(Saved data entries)
++++++
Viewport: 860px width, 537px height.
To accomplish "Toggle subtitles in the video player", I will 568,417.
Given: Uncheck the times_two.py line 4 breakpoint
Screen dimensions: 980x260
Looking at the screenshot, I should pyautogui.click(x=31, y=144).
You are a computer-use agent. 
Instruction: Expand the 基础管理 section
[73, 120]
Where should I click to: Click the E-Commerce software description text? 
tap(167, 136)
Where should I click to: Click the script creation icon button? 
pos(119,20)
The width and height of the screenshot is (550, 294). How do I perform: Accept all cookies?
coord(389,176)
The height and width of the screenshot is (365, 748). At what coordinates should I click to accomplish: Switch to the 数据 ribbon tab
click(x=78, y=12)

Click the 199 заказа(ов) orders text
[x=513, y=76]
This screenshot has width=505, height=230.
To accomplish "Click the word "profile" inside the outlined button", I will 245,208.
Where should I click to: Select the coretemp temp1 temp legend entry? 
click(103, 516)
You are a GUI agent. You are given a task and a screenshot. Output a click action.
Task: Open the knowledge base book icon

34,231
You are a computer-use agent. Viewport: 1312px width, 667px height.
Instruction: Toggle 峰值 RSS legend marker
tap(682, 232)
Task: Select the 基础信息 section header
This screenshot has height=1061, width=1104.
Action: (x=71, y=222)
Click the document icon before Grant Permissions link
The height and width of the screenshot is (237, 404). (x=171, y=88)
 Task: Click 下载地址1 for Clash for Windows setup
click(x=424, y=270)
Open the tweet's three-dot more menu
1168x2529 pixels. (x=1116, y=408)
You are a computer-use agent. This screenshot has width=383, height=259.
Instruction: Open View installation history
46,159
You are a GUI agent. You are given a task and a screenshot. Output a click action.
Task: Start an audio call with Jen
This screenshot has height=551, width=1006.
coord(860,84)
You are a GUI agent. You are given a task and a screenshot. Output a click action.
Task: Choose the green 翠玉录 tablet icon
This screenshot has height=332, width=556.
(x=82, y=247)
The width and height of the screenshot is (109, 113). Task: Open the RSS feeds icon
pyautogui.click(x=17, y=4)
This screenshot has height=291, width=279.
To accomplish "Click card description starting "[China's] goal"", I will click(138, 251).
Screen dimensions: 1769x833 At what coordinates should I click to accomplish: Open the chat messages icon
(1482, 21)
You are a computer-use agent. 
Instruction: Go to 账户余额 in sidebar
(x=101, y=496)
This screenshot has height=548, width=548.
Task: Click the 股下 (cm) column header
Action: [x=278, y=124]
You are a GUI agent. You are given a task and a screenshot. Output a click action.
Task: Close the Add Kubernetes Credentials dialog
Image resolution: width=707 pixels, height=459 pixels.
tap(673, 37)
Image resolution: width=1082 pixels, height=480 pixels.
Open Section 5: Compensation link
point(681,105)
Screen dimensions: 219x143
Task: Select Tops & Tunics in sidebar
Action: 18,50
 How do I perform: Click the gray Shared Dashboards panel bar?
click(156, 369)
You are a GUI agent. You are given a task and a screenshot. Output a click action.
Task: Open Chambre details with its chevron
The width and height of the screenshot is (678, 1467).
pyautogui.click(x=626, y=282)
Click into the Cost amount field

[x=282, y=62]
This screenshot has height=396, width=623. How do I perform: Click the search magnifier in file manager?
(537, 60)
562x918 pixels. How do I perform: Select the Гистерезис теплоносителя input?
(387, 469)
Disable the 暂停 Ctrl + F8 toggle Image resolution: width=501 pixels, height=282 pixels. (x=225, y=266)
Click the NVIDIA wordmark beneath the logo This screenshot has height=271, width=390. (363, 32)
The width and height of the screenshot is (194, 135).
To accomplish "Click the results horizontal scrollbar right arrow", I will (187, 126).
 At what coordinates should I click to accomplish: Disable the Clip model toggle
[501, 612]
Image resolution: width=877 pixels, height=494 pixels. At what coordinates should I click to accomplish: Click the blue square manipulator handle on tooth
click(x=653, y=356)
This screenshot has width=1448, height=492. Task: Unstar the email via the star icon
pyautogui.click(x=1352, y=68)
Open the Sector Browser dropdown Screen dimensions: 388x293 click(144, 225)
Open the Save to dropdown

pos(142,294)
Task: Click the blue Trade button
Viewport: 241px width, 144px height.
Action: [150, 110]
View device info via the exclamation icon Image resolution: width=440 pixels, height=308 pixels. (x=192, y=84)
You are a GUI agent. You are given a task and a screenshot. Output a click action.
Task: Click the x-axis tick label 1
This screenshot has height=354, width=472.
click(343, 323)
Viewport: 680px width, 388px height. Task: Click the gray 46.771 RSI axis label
++++++
__EXERCISE DESCRIPTION__
Repeat the records above exactly.

__WRITTEN ANSWER__
Viewport: 860px width, 537px height.
To accomplish "Toggle subtitles in the video player", I will 568,417.
Given: Uncheck the times_two.py line 4 breakpoint
Screen dimensions: 980x260
Looking at the screenshot, I should pyautogui.click(x=31, y=144).
You are a computer-use agent. 
Instruction: Expand the 基础管理 section
[73, 120]
Where should I click to: Click the E-Commerce software description text? 
tap(167, 136)
Where should I click to: Click the script creation icon button? 
pos(119,20)
The width and height of the screenshot is (550, 294). How do I perform: Accept all cookies?
coord(389,176)
The height and width of the screenshot is (365, 748). At what coordinates should I click to accomplish: Switch to the 数据 ribbon tab
click(x=78, y=12)

Click the 199 заказа(ов) orders text
[x=513, y=76]
This screenshot has width=505, height=230.
To accomplish "Click the word "profile" inside the outlined button", I will 245,208.
Where should I click to: Select the coretemp temp1 temp legend entry? 
click(103, 516)
You are a GUI agent. You are given a task and a screenshot. Output a click action.
Task: Open the knowledge base book icon

34,231
You are a computer-use agent. Viewport: 1312px width, 667px height.
Instruction: Toggle 峰值 RSS legend marker
tap(682, 232)
Task: Select the 基础信息 section header
This screenshot has height=1061, width=1104.
Action: (x=71, y=222)
Click the document icon before Grant Permissions link
The height and width of the screenshot is (237, 404). (x=171, y=88)
 Task: Click 下载地址1 for Clash for Windows setup
click(x=424, y=270)
Open the tweet's three-dot more menu
1168x2529 pixels. (x=1116, y=408)
You are a computer-use agent. This screenshot has width=383, height=259.
Instruction: Open View installation history
46,159
You are a GUI agent. You are given a task and a screenshot. Output a click action.
Task: Start an audio call with Jen
This screenshot has height=551, width=1006.
coord(860,84)
You are a GUI agent. You are given a task and a screenshot. Output a click action.
Task: Choose the green 翠玉录 tablet icon
This screenshot has height=332, width=556.
(x=82, y=247)
The width and height of the screenshot is (109, 113). Task: Open the RSS feeds icon
pyautogui.click(x=17, y=4)
This screenshot has height=291, width=279.
To accomplish "Click card description starting "[China's] goal"", I will click(138, 251).
Screen dimensions: 1769x833 At what coordinates should I click to accomplish: Open the chat messages icon
(1482, 21)
You are a computer-use agent. 
Instruction: Go to 账户余额 in sidebar
(x=101, y=496)
This screenshot has height=548, width=548.
Task: Click the 股下 (cm) column header
Action: [x=278, y=124]
You are a GUI agent. You are given a task and a screenshot. Output a click action.
Task: Close the Add Kubernetes Credentials dialog
Image resolution: width=707 pixels, height=459 pixels.
tap(673, 37)
Image resolution: width=1082 pixels, height=480 pixels.
Open Section 5: Compensation link
point(681,105)
Screen dimensions: 219x143
Task: Select Tops & Tunics in sidebar
Action: 18,50
 How do I perform: Click the gray Shared Dashboards panel bar?
click(156, 369)
You are a GUI agent. You are given a task and a screenshot. Output a click action.
Task: Open Chambre details with its chevron
The width and height of the screenshot is (678, 1467).
pyautogui.click(x=626, y=282)
Click into the Cost amount field

[x=282, y=62]
This screenshot has height=396, width=623. How do I perform: Click the search magnifier in file manager?
(537, 60)
562x918 pixels. How do I perform: Select the Гистерезис теплоносителя input?
(387, 469)
Disable the 暂停 Ctrl + F8 toggle Image resolution: width=501 pixels, height=282 pixels. (x=225, y=266)
Click the NVIDIA wordmark beneath the logo This screenshot has height=271, width=390. (363, 32)
The width and height of the screenshot is (194, 135).
To accomplish "Click the results horizontal scrollbar right arrow", I will (187, 126).
 At what coordinates should I click to accomplish: Disable the Clip model toggle
[501, 612]
Image resolution: width=877 pixels, height=494 pixels. At what coordinates should I click to accomplish: Click the blue square manipulator handle on tooth
click(x=653, y=356)
This screenshot has width=1448, height=492. Task: Unstar the email via the star icon
pyautogui.click(x=1352, y=68)
Open the Sector Browser dropdown Screen dimensions: 388x293 click(144, 225)
Open the Save to dropdown

pos(142,294)
Task: Click the blue Trade button
Viewport: 241px width, 144px height.
Action: [150, 110]
View device info via the exclamation icon Image resolution: width=440 pixels, height=308 pixels. (x=192, y=84)
You are a GUI agent. You are given a task and a screenshot. Output a click action.
Task: Click the x-axis tick label 1
This screenshot has height=354, width=472.
click(343, 323)
Viewport: 680px width, 388px height. Task: Click the gray 46.771 RSI axis label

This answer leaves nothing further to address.